Comment se débarrasser d’un homme qui vous déplaît car son pouvoir empiète sur le vôtre ? Certains n’hésiteraient pas à utiliser le poignard contre le prévôt, Abdallah (Denis Podalydès). Mais pas le Mufti (Thierry Hancisse) ! Il suffit de connaître les faiblesses de son adversaire, de lui tendre un piège et de laisser agir quelque complaisant comme le chef de la police Izzat (Laurent Natrella), un subalterne qu’on peut ensuite récuser.
Hypocrisie ? Non ! Stratégie normale pour un responsable religieux traditionnaliste face à un laïc. Entre des adversaires politiques, nous avons vu le traquenard fonctionner, mais ici, nous sommes à Damas, au XIXe siècle, et le religieux fait la loi.
Abdallah est facile à coincer, puisque marié à Mou’mina (Julie Sicard), il se livre « à la débauche » avec Warda la prostituée (Sylvia Bergé) dont il est amoureux. Il se soumet à tous ses caprices, allant même jusqu’à la coiffer de son turban vert, « insigne de sa dignité ». Crime abominable qui lui vaut une arrestation en flagrant délit, une exposition publique et un emprisonnement avec sa complice.

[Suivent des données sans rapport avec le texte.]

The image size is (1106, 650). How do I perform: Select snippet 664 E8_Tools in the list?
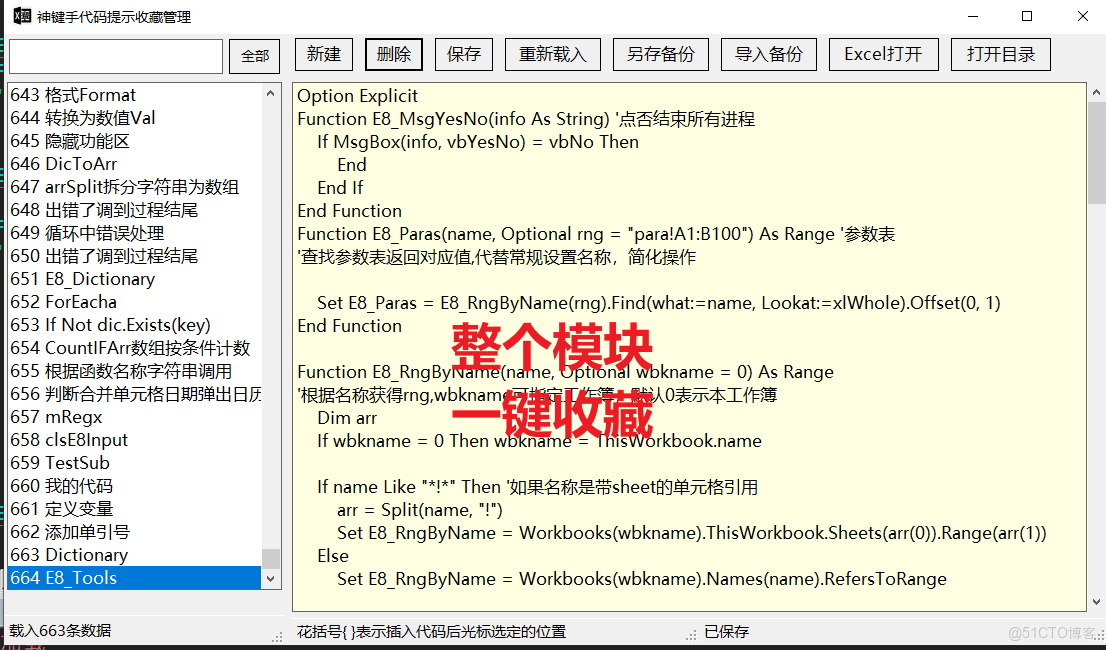tap(120, 578)
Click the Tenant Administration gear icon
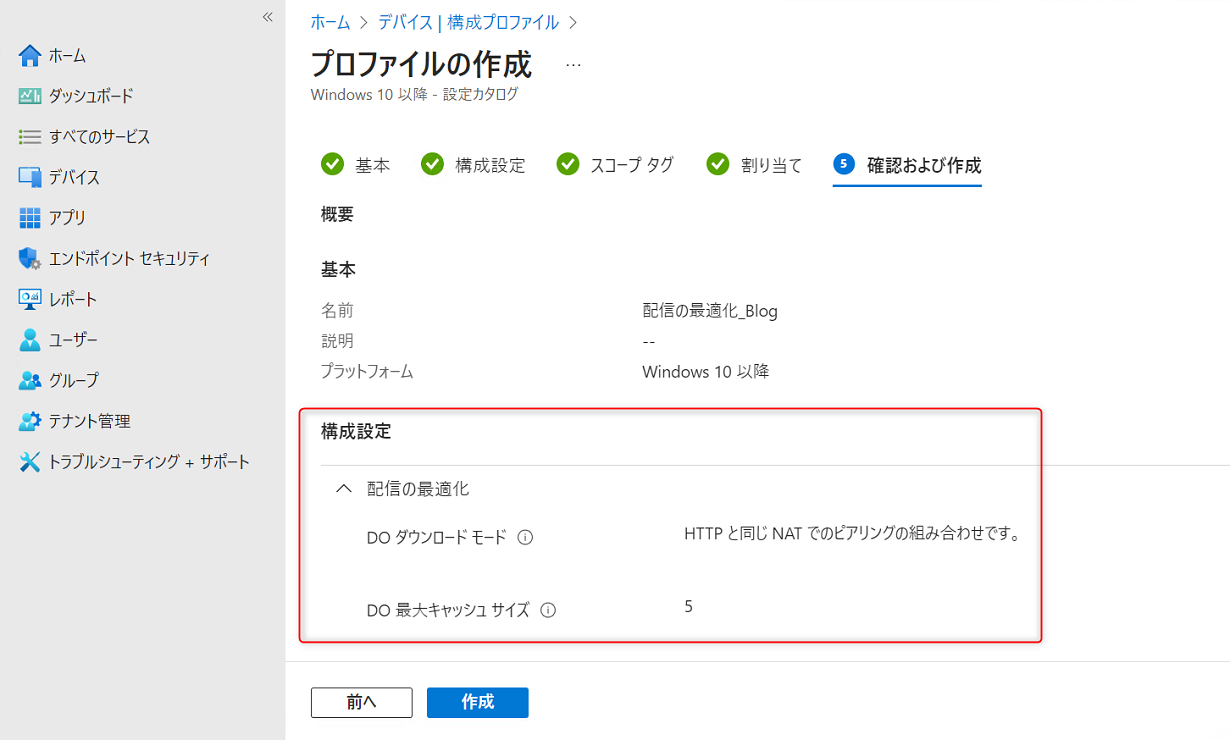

Comment le sortir de là, le scandale étant consommé ? Il suffit au bon apôtre, - j’ai nommé le mufti -, d’écouter les plaintes des notables qui se jugent déshonorés par « les mercenaires de la police ». Il propose alors de remplacer en catimini, Warda, par Mou’mina, la légitime, de faire passer le chef de la police pour un abruti, et de l’incarcérer.
Injustice ? Non, solidarité de classe ! On louera même votre « grandeur d’âme ». Et l’immunité des puissants sera respectée.
Le gouverneur (Bakary Sangaré) est crédule et surtout très lâche. Il « n’aime pas les problèmes », les geôliers corrompus ferment les yeux. Mais un grain de sable s’est introduit dans la friponnerie bien agencée. Mou’mina a accepté d’entrer dans les manigances du mufti à condition d’obtenir sa répudiation. Une fois libre, la voilà qui rejoint Warda et, sous le nom de Almâssa, devient la prostituée que tous les mâles désirent. Le mufti lui-même, brûle d’amour pour la pécheresse ! Ils en sont « ensorcelés ». Quant à Abdallah, dont le nom signifie «serviteur de Dieu », convaincu de son péché, il fait pénitence et, pour expier sa « honte », prend la robe de bure et va, en mendiant, prêcher la parole divine dans Damas.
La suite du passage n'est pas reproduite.